'''

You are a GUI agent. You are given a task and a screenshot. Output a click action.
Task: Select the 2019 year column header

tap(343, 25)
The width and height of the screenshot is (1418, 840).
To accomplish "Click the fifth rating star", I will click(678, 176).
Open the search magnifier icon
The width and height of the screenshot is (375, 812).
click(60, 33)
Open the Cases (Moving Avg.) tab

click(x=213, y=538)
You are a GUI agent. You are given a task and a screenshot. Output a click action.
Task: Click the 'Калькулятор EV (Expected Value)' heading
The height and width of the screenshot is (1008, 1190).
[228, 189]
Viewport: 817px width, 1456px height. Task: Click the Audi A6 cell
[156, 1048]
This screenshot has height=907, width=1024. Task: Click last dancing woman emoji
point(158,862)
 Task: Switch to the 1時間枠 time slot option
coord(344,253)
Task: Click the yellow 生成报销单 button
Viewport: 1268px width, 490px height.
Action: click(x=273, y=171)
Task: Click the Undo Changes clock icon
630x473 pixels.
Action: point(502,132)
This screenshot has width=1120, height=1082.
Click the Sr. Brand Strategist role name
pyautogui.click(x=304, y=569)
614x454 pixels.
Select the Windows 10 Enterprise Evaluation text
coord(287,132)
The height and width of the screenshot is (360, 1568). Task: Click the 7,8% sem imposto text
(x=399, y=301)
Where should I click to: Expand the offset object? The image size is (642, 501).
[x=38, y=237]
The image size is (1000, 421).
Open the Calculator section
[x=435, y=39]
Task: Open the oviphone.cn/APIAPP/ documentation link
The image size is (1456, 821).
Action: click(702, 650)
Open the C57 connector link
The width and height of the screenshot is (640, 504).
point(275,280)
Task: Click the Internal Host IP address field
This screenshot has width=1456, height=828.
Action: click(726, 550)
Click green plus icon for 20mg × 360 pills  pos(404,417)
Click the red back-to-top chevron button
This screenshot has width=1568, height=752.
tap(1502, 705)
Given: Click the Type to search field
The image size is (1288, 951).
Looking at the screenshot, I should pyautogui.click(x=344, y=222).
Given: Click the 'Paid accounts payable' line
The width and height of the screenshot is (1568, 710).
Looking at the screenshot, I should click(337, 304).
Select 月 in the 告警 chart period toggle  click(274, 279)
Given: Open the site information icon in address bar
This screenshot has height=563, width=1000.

'''

[WHAT IS BEING ASKED]:
Report each line of the listing above that uses the word "button".

[SOLUTION FOR THIS PROBLEM]:
Task: Click the yellow 生成报销单 button
Click the red back-to-top chevron button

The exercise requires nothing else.